Wer heute durch die Dörfer der griechischen Minderheit im Süden Albaniens fährt, sieht oft Ortstafel in zwei Sprachen - als Manifestierung des politischen Willens für die Zweisprachigkeit, selbst wenn Ortstafeln beschädigt werden. Die Griechen, die in Albanien leben, haben Zugang zu Informationen auch in ihrer Muttersprache. Eine Reihe von Zeitungen erscheint auf Griechisch - etwa die „Tachydromos" (Der Briefträger) oder die zweisprachige Zeitung "to Orama" (Die Vision). Das staatliche Fernsehen bietet im Raum Gjirokastra eine halbstündige Sendung in griechischer Sprache. Das Angebot müsse erweitert werden, das Interesse sei groß, sagt die Journalistin Elena Kaloudi. Die griechische Minderheit lebe zusammen mit den Albanern und nicht parallel zu ihnen, unterstreicht Vangelis Doules, dessen Partei eine entscheidende Rolle auf dem Weg Albaniens in die EU spielen soll: "Wir kämpfen in der erste Reihe für die Europäisierung des Landes und die Aufnahme in die euro-atlantischen Strukturen. Aus ganz praktischen Gründen: nur wenn unser Land die europäischen Prinzipien erfüllt, werden auch die Minderheitsrechte garantiert. Die griechische Minderheit hat immer für Fortschritt und Entwicklung gekämpft."
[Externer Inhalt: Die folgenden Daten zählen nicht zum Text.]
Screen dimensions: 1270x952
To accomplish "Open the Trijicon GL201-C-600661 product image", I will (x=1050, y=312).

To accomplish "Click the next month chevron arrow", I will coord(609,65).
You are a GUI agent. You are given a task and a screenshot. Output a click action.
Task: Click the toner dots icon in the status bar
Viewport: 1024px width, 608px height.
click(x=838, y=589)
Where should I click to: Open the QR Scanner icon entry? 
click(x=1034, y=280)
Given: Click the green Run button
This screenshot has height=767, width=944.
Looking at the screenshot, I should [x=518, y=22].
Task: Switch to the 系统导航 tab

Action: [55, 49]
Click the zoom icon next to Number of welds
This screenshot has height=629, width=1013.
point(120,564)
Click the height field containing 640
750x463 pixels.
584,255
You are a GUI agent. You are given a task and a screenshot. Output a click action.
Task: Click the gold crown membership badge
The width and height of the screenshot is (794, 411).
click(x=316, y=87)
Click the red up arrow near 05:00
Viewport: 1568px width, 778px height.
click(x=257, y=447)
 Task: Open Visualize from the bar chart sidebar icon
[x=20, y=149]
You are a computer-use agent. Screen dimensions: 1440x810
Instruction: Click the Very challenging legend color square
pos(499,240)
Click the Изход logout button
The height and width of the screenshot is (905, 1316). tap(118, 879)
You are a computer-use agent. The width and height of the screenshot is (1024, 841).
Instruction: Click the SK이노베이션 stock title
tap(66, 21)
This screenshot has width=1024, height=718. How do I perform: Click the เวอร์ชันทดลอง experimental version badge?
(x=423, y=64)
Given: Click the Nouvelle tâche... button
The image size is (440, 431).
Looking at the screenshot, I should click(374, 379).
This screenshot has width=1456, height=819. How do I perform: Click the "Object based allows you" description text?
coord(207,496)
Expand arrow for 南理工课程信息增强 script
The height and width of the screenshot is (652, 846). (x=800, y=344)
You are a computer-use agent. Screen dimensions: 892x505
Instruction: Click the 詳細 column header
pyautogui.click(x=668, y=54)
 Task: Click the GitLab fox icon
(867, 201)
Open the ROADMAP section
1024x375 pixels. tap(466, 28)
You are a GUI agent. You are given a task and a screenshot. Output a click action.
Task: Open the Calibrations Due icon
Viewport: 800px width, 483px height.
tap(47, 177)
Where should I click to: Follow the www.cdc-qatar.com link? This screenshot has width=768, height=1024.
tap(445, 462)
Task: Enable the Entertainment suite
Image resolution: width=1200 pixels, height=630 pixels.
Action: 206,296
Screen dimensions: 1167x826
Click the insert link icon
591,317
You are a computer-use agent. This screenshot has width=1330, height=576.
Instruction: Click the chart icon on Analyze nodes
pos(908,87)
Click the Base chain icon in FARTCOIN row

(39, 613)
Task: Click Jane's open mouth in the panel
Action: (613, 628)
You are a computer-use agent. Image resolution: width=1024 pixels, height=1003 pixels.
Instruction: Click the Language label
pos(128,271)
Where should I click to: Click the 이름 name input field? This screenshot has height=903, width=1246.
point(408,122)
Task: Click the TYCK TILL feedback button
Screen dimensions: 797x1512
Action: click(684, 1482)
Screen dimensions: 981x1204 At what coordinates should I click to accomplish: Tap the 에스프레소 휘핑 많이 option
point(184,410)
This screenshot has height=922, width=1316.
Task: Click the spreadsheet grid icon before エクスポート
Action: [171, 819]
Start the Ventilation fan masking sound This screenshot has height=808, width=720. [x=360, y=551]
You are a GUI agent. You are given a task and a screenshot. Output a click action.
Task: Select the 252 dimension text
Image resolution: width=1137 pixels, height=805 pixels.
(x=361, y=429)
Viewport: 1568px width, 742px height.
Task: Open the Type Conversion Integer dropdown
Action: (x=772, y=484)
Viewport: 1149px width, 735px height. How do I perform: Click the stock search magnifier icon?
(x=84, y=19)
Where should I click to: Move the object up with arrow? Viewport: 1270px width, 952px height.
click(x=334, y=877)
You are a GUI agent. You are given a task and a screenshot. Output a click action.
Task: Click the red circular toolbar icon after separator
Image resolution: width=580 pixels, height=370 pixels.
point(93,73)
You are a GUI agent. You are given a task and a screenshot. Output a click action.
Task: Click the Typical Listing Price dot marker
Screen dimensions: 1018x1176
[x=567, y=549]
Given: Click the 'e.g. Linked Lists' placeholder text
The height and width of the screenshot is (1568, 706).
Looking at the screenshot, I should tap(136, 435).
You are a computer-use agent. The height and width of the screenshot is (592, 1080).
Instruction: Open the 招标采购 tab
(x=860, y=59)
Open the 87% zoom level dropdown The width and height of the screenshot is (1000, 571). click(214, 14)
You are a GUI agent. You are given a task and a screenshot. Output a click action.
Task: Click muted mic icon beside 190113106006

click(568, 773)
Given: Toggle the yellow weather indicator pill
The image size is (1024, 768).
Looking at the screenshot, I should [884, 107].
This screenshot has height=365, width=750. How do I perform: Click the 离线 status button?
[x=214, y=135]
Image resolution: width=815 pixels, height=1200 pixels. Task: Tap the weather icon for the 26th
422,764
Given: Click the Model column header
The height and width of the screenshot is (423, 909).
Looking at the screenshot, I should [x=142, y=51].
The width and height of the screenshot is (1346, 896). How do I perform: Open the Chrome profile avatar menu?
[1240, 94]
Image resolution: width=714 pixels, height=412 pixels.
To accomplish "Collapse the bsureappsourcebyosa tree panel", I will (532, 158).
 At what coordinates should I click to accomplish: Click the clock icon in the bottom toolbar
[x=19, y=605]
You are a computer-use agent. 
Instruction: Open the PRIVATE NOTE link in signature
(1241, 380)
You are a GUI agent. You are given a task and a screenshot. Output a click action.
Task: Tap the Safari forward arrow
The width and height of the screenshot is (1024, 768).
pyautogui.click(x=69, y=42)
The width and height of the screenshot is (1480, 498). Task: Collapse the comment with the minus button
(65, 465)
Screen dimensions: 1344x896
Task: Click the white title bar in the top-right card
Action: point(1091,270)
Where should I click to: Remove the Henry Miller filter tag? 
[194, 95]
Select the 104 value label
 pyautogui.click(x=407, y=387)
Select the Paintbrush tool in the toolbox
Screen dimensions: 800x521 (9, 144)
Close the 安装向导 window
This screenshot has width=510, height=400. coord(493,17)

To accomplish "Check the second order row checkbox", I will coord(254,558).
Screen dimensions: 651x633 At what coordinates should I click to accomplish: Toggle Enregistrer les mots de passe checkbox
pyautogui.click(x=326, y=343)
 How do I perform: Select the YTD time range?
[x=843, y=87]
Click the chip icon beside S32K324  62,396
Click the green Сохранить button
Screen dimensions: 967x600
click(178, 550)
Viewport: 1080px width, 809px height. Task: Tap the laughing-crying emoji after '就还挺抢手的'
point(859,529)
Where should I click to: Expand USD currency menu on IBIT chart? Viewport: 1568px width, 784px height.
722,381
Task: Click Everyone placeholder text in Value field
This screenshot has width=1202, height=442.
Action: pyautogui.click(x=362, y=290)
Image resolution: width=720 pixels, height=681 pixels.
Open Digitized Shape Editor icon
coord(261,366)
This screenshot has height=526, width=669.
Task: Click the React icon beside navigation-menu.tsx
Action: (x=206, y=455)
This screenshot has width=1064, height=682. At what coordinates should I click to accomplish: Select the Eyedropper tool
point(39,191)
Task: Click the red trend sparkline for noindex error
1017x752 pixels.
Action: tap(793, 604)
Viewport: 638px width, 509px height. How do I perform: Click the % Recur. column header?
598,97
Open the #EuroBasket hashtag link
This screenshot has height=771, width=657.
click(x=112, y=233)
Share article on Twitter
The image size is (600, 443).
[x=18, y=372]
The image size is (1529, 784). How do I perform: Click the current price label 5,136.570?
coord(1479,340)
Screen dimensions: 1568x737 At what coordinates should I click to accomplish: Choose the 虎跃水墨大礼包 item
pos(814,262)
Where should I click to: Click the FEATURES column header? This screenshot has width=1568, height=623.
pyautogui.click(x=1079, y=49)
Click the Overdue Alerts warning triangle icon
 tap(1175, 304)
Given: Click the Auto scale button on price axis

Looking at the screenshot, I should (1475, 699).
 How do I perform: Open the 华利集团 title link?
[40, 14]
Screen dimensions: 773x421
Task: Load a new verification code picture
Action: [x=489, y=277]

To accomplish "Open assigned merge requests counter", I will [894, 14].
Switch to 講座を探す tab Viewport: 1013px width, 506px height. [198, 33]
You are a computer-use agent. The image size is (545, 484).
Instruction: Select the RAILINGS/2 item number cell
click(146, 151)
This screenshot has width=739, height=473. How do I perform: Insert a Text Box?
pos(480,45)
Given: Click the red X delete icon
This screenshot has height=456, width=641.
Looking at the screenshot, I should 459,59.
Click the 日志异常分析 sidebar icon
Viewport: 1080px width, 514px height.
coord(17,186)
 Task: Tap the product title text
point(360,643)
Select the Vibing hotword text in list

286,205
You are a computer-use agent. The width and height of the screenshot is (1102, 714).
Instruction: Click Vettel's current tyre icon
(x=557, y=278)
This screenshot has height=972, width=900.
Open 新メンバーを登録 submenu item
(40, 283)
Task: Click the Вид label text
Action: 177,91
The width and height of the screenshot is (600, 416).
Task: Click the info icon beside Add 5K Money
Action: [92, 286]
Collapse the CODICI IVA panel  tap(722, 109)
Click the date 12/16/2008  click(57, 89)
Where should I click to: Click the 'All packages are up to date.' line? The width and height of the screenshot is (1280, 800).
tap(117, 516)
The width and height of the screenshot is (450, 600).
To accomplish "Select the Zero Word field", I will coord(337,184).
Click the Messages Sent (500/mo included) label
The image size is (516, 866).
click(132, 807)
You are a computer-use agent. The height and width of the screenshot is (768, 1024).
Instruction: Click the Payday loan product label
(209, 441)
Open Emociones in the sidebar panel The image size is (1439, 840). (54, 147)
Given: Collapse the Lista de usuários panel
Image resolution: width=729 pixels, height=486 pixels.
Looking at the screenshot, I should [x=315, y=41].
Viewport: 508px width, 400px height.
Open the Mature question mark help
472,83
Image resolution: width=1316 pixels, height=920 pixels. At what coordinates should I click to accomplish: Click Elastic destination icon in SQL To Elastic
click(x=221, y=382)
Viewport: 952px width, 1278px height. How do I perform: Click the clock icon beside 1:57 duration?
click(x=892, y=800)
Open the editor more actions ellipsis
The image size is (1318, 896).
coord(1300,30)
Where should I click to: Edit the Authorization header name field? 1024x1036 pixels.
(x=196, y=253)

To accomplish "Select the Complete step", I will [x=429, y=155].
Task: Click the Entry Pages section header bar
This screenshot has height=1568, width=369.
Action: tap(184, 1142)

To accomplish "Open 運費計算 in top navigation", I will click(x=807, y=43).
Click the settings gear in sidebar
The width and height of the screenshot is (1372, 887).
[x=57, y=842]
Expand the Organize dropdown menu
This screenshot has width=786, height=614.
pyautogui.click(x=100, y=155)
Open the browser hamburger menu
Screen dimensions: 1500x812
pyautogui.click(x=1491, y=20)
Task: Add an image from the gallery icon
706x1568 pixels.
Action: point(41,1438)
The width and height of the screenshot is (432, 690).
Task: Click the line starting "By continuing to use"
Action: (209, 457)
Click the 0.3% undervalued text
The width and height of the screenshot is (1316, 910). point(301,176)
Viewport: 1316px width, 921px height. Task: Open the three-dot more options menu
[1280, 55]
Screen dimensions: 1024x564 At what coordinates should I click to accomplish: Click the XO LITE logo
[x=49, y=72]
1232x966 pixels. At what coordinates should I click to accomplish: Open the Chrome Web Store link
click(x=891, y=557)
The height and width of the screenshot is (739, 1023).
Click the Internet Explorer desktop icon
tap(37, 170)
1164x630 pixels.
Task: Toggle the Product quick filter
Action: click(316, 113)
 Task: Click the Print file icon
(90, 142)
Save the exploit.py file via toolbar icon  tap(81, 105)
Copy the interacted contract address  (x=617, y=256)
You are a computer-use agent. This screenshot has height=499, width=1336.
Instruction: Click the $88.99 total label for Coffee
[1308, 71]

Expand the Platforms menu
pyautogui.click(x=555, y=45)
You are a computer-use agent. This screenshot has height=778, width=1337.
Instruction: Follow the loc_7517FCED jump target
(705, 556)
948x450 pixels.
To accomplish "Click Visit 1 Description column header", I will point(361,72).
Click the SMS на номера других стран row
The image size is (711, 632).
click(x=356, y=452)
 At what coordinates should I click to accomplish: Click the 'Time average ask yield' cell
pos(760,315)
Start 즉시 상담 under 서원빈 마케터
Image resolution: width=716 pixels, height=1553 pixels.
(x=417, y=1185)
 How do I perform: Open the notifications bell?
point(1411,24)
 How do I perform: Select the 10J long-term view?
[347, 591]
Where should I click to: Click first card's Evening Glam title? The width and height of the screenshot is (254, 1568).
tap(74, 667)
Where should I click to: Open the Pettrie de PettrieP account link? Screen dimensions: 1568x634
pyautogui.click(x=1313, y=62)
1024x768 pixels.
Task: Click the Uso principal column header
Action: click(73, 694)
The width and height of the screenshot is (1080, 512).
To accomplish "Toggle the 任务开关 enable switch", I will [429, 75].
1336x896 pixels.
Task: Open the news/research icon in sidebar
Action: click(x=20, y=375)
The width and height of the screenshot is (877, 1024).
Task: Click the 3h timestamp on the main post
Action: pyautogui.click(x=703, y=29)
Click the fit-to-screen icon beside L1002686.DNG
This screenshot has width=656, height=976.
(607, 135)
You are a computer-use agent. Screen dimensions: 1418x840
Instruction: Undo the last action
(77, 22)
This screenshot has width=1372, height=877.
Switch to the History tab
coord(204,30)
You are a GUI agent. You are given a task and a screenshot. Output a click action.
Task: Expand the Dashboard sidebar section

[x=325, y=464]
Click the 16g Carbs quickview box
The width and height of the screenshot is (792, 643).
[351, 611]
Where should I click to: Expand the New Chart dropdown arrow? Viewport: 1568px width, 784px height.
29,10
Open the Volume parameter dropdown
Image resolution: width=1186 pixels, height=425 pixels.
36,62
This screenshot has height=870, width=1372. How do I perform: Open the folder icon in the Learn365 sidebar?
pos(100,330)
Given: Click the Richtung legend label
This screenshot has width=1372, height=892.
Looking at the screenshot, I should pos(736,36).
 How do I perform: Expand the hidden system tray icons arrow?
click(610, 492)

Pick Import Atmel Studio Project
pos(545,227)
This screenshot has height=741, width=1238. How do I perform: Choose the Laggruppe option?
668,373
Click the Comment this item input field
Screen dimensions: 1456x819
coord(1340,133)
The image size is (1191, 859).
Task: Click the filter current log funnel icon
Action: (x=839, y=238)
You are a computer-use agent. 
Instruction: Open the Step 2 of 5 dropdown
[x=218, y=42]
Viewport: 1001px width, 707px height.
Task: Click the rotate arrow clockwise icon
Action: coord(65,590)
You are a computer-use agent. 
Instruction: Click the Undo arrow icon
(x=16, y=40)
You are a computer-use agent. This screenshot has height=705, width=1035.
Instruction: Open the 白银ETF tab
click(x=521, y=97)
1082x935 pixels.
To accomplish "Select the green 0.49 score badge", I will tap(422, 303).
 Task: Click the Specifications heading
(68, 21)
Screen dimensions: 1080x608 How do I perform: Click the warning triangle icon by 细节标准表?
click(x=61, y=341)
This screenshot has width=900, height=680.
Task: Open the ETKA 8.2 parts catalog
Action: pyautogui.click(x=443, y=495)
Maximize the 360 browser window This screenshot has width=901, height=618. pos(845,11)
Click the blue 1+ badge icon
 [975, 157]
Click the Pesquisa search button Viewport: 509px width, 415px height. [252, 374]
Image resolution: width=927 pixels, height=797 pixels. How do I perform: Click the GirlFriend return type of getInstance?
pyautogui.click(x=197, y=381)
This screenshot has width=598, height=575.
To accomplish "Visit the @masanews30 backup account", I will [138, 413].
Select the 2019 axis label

Bald werden sie auch dafür belohnt. Nach einer Vereinbarung zwischen den Regierungen in Athen und Tirana können demnächst die in Albanien lebenden Griechen auch die griechische Staatsangehörigkeit erwerben. Das wäre die Erfüllung eines Traumes für Georgios Vlachos und Jannis Butsos, emittierte Professoren in Tirana. „Wir werden als Griechen sterben. Für uns Rentner hat es keine praktische Bedeutung, aber wir können sagen: wir Griechen, wir sind Bürger Griechenlands." Somit werden sie die ersten EU-Bürger Albaniens werden, obwohl ihr Land noch lange auf die Aufnahme in die EU warten muss.